Here are some key questions for business leaders

Do you know where your talent comes from?

When we ask customers of our Talent Solutions business where they make most of their hires from, they typically list off a handful of organisations or countries. They're almost always surprised, however, when we show them the data indicating that they hire from a far broader pool of talent than expected. Business leaders should have a good handle on the true range of sectors and countries that provide them with talent so they can prepare and adapt plans as they need.

How well known is your talent brand internationally?

If the UK parliament ratifies withdrawal from the EU, it could become trickier to move talent between countries, and competition for the top skilled professionals may increase as companies are forced to choose fewer people to relocate.

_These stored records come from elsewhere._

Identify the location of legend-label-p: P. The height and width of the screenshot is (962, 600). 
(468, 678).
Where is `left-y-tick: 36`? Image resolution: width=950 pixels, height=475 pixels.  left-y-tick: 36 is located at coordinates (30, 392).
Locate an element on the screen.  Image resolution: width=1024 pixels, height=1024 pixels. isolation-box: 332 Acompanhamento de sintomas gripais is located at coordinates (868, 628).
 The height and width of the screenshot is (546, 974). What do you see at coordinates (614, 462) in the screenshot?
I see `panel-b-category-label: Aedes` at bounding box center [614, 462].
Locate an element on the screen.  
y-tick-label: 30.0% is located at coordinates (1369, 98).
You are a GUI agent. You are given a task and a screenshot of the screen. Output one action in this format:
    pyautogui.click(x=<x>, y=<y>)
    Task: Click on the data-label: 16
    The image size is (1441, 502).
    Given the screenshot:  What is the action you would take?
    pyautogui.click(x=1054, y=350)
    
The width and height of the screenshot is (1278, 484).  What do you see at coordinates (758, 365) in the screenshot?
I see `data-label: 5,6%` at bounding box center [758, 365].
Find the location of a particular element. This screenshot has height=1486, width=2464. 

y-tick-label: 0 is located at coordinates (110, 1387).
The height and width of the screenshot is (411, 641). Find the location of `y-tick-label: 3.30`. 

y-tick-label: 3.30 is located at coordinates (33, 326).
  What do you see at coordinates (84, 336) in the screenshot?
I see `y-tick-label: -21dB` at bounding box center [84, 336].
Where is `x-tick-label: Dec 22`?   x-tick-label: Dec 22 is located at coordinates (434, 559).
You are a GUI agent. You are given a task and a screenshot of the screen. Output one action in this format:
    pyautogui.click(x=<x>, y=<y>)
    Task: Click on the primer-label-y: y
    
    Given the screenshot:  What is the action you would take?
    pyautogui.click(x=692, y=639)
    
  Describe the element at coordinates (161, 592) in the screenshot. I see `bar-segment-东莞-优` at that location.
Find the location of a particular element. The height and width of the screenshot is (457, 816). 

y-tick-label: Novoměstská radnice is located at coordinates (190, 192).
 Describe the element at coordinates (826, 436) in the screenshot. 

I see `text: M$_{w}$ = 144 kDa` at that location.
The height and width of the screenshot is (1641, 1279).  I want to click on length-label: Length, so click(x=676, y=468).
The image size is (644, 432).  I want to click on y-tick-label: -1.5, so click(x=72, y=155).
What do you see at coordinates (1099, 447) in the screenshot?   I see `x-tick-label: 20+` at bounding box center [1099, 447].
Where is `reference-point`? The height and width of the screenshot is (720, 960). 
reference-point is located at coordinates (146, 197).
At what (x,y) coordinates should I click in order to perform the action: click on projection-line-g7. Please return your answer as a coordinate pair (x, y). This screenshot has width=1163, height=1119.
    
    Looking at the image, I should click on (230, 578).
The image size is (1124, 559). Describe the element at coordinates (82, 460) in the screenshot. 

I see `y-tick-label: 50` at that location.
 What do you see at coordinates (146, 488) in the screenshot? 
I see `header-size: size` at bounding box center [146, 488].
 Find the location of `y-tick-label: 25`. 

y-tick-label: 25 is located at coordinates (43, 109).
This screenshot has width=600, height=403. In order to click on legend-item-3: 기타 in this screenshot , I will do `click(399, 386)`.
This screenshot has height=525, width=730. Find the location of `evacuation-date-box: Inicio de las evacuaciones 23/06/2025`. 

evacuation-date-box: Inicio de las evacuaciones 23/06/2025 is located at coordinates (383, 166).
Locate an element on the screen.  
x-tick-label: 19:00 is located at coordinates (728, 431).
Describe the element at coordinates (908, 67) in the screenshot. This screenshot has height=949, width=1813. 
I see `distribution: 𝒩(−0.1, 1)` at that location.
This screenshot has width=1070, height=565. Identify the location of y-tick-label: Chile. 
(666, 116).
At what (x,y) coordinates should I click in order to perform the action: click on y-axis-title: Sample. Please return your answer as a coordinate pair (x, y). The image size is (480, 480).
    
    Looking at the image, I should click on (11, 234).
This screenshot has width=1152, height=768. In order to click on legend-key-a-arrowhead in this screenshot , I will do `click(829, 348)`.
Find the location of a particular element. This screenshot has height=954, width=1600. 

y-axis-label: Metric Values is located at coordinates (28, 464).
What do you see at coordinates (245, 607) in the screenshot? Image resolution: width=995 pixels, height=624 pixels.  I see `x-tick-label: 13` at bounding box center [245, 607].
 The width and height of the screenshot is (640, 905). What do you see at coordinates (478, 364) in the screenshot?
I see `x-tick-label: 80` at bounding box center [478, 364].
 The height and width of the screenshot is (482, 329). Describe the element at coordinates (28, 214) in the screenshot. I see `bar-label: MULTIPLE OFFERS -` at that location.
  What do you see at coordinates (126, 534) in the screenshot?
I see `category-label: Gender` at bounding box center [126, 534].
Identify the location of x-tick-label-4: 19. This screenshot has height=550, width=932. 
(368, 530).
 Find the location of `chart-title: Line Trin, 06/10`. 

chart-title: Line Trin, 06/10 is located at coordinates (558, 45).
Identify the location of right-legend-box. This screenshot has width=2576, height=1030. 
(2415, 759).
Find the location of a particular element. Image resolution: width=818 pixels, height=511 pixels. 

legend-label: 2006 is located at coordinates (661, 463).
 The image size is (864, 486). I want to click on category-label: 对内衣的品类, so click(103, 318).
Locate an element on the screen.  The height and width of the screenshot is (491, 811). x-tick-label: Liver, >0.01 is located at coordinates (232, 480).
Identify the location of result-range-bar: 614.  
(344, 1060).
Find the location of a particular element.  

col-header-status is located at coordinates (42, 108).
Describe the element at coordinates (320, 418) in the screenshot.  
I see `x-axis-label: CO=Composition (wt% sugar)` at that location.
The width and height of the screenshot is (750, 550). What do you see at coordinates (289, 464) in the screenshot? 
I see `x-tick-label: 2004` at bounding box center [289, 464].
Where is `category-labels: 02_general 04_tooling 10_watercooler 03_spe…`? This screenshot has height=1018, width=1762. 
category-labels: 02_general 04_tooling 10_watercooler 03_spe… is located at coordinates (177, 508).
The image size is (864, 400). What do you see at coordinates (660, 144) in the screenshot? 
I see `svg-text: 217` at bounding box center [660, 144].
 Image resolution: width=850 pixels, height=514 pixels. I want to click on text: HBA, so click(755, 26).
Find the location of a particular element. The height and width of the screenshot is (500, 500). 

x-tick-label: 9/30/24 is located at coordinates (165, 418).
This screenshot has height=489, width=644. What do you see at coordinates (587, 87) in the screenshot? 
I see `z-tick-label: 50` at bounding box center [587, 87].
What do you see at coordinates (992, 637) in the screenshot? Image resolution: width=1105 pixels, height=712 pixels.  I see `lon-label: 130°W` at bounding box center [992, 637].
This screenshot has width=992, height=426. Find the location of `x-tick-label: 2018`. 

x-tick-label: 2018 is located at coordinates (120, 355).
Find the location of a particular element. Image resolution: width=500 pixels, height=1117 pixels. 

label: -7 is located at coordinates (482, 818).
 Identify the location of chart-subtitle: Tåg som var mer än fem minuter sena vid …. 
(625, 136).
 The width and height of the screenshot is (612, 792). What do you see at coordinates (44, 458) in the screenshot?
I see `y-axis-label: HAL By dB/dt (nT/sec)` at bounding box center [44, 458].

Applying some insights from the question above will help business leaders ensure they’re best placed to compete for talent in the future.

If you need to move operations outside the UK, where will you go?

For organisations that do a lot of business internationally, more costly and complex access to talent has raised the question of relocating operations outside of the UK.

A growing trend among large employers with operations in different markets is something called "talent mapping". Previously, companies looking for the best locations would spend large amounts of time and money commissioning analyst reports on the regions with the best combination of transport, skills and proximity to customers, for example. Today, the availability of real-time data on skills and talent flows means employers and the recruiters they work with can quickly see where the right talent is with a few clicks.

Whatever your stance on the debate, the EU referendum will have implications for the future flow of talent, which will affect businesses and the individuals working for them. Now is the time for business leaders to Brexit-proof their organisations and ensure their employer brand is a magnet for talent from all over the world.